# Problem
From the line containing "Identify the click" down to the line containing "Henna Tattoo Artist (985, 1451)" in the records below, reproduce every line exactly, ends included, and omit all others.

# Data
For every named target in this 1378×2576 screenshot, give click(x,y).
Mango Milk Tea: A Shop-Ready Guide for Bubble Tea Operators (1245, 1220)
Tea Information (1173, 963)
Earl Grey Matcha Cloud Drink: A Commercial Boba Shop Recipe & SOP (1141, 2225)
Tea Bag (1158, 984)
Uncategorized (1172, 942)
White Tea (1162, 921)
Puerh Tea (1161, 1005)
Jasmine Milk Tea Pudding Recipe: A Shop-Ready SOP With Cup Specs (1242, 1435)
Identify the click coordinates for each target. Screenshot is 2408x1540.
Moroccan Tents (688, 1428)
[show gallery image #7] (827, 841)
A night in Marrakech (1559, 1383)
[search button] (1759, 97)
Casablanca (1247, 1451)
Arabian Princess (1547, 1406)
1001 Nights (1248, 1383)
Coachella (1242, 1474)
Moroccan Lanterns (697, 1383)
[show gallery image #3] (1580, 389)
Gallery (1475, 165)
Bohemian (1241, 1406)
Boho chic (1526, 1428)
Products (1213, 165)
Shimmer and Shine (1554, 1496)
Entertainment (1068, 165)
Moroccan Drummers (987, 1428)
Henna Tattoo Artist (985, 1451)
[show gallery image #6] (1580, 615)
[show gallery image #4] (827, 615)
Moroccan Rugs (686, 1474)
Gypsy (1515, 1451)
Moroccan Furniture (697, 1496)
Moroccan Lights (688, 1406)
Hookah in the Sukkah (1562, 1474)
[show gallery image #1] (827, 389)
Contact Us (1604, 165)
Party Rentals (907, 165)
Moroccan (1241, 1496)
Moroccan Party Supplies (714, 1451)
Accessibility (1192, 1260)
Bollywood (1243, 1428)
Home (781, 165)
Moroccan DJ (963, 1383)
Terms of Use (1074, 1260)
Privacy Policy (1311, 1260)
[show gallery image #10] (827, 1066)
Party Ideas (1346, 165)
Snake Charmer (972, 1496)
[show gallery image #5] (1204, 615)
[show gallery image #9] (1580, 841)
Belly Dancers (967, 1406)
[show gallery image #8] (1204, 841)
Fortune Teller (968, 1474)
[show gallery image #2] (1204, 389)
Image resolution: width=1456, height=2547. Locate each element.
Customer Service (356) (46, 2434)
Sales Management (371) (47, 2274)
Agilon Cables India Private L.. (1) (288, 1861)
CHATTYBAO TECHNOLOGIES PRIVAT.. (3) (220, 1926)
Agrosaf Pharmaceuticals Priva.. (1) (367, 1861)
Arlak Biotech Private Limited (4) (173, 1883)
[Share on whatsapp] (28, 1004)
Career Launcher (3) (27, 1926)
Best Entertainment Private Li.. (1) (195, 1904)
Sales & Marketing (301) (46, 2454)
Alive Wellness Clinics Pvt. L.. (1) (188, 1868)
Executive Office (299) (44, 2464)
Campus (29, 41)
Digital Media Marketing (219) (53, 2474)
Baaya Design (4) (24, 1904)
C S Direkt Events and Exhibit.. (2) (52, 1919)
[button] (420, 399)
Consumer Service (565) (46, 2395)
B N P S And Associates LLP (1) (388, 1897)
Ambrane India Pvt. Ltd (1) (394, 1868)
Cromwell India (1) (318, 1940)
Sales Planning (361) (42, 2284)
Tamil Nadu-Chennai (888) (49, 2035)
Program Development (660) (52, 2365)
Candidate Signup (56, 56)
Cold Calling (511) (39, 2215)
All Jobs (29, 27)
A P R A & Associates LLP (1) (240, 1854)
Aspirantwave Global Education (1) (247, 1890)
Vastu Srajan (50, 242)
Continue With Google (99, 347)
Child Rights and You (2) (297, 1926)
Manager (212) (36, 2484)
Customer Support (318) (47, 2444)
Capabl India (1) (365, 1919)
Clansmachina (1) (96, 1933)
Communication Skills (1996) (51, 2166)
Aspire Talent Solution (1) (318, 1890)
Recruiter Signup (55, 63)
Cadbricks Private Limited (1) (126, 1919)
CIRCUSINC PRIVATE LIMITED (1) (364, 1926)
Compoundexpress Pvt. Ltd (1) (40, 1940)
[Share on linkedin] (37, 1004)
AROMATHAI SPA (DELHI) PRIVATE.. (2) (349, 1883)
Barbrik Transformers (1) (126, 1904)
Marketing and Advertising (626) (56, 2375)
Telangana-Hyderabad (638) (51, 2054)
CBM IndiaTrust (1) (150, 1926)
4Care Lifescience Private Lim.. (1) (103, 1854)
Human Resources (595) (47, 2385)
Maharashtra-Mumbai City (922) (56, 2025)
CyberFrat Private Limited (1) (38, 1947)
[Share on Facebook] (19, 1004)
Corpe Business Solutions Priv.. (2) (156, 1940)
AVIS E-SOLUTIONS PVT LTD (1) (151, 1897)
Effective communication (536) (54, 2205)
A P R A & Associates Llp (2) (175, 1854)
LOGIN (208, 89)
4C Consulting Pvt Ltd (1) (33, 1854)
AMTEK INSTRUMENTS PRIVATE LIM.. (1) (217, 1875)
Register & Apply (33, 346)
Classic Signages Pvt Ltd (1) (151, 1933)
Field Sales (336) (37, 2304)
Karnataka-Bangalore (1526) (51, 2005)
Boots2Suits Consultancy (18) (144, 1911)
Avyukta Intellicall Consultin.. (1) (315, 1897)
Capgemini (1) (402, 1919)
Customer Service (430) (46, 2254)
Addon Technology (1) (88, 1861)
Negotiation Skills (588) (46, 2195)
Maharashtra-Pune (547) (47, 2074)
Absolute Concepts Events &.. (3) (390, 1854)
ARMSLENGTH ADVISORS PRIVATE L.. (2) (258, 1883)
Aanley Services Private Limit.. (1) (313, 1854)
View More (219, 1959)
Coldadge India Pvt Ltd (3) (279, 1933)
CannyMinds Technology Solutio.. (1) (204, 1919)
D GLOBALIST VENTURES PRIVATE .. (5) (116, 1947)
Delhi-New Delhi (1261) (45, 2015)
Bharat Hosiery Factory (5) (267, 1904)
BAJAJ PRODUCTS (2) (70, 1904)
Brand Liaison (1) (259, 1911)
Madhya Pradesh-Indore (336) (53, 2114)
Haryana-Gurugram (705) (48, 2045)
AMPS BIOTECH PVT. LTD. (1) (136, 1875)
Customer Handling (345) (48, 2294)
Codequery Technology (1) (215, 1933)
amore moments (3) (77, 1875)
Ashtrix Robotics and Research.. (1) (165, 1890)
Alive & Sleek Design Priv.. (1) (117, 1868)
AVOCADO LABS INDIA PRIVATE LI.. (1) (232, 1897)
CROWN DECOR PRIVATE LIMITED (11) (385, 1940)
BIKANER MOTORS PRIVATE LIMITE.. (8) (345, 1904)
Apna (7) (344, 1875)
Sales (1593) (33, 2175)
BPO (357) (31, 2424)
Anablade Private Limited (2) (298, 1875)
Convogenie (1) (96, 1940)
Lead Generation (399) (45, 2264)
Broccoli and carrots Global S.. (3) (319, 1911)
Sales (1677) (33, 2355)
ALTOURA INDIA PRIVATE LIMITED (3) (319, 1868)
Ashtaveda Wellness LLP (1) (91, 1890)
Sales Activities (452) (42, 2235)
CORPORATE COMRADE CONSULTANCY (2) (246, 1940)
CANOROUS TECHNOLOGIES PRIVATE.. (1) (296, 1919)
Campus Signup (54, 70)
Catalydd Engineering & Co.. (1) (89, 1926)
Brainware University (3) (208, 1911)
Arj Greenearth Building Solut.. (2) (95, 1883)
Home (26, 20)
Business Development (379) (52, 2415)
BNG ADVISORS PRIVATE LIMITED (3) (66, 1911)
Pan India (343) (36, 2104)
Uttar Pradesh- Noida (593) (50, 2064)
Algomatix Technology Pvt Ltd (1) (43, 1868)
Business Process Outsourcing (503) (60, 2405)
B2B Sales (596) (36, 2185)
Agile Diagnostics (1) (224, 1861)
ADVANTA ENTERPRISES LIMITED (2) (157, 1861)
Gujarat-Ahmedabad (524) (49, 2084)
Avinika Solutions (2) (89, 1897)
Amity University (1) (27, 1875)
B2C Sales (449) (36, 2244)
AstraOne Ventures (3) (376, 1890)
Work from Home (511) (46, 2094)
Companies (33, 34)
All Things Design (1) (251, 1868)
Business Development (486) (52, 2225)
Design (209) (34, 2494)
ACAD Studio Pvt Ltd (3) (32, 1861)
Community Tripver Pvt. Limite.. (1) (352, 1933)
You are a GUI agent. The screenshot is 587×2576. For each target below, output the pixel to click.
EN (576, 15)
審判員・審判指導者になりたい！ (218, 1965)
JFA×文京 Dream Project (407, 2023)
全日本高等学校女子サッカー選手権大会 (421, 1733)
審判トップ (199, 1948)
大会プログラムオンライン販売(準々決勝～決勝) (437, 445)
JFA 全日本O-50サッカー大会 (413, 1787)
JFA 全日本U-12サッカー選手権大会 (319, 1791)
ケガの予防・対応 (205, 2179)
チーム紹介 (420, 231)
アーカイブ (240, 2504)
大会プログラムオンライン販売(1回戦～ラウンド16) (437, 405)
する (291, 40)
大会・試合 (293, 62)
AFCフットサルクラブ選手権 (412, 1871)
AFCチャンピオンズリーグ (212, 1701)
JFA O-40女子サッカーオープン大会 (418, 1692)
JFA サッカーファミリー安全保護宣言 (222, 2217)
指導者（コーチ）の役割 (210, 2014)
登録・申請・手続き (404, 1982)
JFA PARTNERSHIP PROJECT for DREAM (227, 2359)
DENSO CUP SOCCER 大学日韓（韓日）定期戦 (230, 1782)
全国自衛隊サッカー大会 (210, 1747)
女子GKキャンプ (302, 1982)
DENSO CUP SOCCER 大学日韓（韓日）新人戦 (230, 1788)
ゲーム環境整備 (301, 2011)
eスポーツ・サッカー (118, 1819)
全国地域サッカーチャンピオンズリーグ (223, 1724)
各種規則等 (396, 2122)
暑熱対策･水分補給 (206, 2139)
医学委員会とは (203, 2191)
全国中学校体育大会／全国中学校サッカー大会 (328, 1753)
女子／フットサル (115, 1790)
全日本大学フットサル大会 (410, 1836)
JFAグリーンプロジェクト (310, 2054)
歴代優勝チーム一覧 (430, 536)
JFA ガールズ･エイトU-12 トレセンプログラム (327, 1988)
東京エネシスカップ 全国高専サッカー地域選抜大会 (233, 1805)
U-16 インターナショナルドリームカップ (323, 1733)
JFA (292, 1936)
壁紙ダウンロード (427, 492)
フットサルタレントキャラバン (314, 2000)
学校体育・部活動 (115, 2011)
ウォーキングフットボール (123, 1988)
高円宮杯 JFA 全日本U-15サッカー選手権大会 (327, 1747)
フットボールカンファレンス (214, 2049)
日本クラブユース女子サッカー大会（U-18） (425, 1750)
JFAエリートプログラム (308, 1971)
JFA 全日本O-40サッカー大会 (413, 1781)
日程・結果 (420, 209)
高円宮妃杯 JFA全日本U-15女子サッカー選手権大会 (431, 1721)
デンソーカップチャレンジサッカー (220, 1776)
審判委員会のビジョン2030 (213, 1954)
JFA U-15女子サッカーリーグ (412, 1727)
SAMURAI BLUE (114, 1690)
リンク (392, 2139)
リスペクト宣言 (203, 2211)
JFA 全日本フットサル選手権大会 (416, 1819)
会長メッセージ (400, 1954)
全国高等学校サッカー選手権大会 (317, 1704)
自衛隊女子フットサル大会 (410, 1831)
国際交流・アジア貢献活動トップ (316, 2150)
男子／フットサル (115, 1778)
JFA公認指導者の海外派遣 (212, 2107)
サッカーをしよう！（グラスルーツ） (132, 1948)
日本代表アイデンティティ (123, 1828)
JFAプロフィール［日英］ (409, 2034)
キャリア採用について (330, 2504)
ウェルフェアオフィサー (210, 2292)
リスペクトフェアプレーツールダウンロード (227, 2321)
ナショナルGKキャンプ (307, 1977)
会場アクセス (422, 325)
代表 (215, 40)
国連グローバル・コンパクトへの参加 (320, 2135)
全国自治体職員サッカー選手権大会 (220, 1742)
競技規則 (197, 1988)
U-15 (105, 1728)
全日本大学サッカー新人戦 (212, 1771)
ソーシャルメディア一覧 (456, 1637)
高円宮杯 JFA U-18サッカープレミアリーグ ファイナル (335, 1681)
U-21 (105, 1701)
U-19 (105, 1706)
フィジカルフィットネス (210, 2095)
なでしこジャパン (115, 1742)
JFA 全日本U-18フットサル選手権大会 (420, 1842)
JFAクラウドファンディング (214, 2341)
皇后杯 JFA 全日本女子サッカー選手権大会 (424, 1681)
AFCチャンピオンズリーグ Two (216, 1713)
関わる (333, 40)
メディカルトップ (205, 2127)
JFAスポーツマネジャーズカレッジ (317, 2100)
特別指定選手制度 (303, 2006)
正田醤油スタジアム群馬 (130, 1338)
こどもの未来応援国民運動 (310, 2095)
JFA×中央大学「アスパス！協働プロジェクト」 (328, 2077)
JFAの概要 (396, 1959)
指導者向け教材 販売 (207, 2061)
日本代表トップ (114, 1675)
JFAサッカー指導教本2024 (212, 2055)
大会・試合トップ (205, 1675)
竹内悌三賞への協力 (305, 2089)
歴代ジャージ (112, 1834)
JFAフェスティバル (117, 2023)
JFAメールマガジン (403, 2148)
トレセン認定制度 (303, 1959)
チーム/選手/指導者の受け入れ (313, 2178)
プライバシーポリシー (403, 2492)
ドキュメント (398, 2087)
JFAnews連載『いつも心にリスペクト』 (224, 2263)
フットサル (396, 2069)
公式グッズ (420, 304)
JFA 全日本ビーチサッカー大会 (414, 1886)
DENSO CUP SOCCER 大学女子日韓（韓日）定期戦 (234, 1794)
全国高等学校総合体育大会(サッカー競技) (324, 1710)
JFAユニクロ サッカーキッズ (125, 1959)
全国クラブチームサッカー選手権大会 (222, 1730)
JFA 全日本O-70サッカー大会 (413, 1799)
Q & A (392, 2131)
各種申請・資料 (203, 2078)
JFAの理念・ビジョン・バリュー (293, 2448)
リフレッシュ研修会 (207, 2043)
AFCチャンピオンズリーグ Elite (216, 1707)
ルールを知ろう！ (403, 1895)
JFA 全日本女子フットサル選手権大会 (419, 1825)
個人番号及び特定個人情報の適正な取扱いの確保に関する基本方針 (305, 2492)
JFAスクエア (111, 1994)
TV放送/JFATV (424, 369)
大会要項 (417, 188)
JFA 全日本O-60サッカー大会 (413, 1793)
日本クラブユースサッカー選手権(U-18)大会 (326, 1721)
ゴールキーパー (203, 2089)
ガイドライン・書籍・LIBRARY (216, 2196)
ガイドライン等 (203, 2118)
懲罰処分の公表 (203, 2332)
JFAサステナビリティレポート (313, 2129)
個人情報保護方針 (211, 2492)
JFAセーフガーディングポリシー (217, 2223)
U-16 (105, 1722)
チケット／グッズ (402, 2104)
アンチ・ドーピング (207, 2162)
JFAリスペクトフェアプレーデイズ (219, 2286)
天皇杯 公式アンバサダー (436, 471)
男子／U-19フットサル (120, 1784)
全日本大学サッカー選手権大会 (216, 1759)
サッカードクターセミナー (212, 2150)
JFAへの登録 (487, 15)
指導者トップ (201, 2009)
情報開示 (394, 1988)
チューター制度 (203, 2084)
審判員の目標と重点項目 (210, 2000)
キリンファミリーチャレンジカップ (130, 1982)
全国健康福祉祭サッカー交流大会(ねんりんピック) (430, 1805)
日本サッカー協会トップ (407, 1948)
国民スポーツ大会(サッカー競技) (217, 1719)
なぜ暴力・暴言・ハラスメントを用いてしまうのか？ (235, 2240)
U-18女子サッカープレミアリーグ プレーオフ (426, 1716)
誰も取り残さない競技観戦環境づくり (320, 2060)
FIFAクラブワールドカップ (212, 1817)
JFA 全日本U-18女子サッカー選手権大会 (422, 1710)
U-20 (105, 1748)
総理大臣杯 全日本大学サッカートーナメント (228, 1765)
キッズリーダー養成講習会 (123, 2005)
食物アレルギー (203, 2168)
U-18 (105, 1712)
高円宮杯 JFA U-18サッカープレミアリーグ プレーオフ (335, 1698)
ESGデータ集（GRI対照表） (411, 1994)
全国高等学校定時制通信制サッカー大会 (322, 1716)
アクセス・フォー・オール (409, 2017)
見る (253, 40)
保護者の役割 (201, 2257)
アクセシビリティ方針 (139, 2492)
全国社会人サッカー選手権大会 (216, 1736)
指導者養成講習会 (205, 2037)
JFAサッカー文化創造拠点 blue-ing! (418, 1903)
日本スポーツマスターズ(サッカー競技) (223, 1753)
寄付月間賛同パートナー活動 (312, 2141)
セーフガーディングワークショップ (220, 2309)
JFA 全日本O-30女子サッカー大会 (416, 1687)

# Task response
Identify the click coordinates for each target. Screenshot is 2408x1540.
Moroccan Tents (688, 1428)
[show gallery image #7] (827, 841)
A night in Marrakech (1559, 1383)
[search button] (1759, 97)
Casablanca (1247, 1451)
Arabian Princess (1547, 1406)
1001 Nights (1248, 1383)
Coachella (1242, 1474)
Moroccan Lanterns (697, 1383)
[show gallery image #3] (1580, 389)
Gallery (1475, 165)
Bohemian (1241, 1406)
Boho chic (1526, 1428)
Products (1213, 165)
Shimmer and Shine (1554, 1496)
Entertainment (1068, 165)
Moroccan Drummers (987, 1428)
Henna Tattoo Artist (985, 1451)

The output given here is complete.